Heizungsbauer haftet nicht für untaugliche Heizung ...

... wenn der Auftraggeber sie genau so wollte und der Handwerker vor Funktionsproblemen warnte

onlineurteile.de - Ein Hauseigentümer ließ eine Fußbodenheizung einbauen. Auf die Ratschläge des Heizungsbauers hörte er nicht, weil er es möglichst billig haben wollte. Deshalb wurde die Heizung nicht mit eigenen Niedertemperatur-Heizkreisen installiert, wie es technischer Standard ist, sondern an (Hochtemperatur-)Heizkörper angeschlossen. Auch der Heizkessel wurde mit einer Leistung von 34 kW kleiner gewählt als vom Handwerker vorgeschlagen.

So könne die Heizung nicht richtig funktionieren, warnte er den Auftraggeber mehrmals. Er baute sie aber so ein wie gewünscht. Trotzdem - oder gerade deswegen - kam es zum Rechtsstreit: Der Hauseigentümer verklagte den Handwerker auf 10.300 Euro Schadenersatz für die Kosten der Mängelbeseitigung: Die Heizanlage sei generell nicht funktionstauglich und der Heizkessel unterdimensioniert.

Der Heizungsinstallateur bestritt diese Schwachpunkte nicht, sondern betonte, genau darauf habe er den Auftraggeber von vornherein hingewiesen. Nicht "konkret und handfest" genug, fand das Landgericht und gab dem Hauseigentümer Recht. Doch das Oberlandesgericht Koblenz stellte sich auf die Seite des Auftragnehmers (5 U 1113/10).

Es sei vollkommen ausreichend, wenn ein Handwerker dem Auftraggeber den Kernpunkt nahe bringe, sprich: ihm erkläre, dass die gewünschte Ausführung zu Funktionsproblemen führe. Dazu sei der Heizungsbauer verpflichtet, nicht aber dazu, technische Details zu erläutern. Bei Unklarheiten nachzufragen, sei für den Auftraggeber durchaus zumutbar.

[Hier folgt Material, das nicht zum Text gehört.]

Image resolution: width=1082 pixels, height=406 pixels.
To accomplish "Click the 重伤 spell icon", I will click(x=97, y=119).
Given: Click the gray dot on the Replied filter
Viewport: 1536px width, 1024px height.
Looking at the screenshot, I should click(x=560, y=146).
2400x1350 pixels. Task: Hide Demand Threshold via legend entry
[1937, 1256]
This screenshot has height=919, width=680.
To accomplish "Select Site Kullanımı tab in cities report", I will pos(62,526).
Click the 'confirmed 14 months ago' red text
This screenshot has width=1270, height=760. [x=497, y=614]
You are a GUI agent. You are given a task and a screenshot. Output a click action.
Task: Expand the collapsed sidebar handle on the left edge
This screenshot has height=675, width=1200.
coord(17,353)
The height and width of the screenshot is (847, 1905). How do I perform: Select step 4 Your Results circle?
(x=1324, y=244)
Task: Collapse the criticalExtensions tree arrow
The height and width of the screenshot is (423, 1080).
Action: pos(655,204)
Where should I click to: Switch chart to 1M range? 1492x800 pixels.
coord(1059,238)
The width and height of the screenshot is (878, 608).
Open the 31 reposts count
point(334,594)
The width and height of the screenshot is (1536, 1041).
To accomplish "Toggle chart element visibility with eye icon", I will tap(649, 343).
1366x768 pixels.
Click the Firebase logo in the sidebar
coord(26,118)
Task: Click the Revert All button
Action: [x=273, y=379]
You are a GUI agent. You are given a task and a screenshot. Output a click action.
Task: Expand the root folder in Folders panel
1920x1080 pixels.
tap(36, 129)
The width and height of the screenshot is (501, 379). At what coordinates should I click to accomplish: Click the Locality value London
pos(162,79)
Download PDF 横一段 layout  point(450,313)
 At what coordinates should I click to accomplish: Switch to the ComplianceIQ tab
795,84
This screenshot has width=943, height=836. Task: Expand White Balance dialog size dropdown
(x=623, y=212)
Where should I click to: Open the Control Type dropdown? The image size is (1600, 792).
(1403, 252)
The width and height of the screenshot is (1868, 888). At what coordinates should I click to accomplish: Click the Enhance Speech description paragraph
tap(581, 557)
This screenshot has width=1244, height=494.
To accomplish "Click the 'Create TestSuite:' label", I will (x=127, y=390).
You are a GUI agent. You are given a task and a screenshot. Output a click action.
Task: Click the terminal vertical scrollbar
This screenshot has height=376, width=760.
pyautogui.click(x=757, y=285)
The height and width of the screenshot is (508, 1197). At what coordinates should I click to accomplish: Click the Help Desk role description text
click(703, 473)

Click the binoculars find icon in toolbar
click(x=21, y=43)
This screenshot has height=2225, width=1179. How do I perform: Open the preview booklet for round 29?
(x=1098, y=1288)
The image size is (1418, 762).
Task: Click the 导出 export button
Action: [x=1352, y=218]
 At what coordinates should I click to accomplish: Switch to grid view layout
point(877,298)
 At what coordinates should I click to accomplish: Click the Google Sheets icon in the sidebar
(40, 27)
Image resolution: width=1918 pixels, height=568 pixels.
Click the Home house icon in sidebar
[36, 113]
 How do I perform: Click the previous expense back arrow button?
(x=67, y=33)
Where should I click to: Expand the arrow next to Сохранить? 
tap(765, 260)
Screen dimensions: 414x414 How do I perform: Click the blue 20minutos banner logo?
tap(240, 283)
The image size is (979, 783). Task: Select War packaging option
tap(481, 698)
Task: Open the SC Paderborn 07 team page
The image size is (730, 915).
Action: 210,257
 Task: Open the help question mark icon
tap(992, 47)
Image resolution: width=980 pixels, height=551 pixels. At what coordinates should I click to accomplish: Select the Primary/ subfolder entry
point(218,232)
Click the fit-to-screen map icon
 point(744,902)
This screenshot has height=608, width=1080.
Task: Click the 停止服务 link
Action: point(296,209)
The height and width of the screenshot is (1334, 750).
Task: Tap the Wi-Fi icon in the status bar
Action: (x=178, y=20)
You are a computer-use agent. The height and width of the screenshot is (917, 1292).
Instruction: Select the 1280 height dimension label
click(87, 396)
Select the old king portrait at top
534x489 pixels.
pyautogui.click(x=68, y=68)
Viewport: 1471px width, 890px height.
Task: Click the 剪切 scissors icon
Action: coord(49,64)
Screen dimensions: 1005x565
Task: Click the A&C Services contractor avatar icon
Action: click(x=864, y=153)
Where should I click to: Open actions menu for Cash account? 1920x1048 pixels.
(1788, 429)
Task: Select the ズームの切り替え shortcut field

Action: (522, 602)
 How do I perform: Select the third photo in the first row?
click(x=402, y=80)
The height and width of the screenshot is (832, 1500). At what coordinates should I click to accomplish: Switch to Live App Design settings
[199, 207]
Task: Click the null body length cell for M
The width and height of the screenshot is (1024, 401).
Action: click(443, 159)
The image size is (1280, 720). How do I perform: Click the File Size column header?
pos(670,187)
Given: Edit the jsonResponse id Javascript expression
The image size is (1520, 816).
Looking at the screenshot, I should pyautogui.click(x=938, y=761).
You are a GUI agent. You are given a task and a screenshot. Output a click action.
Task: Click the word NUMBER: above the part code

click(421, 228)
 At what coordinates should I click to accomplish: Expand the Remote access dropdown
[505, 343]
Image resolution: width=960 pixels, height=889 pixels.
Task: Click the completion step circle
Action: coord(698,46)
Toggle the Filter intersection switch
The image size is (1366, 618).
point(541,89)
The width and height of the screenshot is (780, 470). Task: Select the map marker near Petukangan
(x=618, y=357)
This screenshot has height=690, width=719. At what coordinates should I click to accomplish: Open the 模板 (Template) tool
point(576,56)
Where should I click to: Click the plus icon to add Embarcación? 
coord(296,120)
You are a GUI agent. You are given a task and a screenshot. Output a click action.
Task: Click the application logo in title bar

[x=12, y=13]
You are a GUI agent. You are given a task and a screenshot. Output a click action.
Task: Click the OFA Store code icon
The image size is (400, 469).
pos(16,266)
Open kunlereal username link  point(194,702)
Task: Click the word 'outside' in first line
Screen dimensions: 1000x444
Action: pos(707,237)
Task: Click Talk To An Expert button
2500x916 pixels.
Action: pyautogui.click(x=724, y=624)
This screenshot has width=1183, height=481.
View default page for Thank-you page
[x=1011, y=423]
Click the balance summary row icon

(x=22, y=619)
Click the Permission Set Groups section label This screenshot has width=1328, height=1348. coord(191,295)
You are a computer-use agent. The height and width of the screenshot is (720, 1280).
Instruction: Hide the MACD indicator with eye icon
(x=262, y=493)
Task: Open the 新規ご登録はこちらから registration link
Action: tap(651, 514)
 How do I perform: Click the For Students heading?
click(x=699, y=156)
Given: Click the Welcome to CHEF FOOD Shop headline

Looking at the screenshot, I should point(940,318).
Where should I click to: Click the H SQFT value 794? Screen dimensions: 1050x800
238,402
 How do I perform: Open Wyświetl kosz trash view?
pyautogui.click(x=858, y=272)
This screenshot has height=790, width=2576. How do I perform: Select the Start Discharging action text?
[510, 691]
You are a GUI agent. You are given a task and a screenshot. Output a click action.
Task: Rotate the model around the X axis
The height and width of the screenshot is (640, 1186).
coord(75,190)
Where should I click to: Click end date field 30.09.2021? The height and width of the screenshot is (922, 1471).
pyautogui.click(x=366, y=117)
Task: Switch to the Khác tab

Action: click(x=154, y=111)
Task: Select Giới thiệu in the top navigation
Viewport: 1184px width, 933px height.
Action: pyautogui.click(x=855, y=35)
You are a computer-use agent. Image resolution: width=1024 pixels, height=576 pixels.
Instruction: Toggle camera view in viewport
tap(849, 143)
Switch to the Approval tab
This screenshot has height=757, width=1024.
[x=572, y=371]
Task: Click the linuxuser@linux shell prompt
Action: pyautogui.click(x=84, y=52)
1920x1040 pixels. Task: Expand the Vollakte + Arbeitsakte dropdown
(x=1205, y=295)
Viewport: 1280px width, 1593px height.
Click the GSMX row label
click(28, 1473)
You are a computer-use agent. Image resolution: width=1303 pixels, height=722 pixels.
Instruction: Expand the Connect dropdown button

Zwei damalige Mitarbeiter des Installateurs - mittlerweile selbständig und von ihm unabhängig - hätten glaubwürdig geschildert, wie eindringlich der Handwerker den Auftraggeber davor gewarnt habe, dass die so ausgelegte Heizanlage die Räume nicht warm bekommen werde. Also sei nicht der Installateur dafür verantwortlich, dass eben diese Folge eintrat.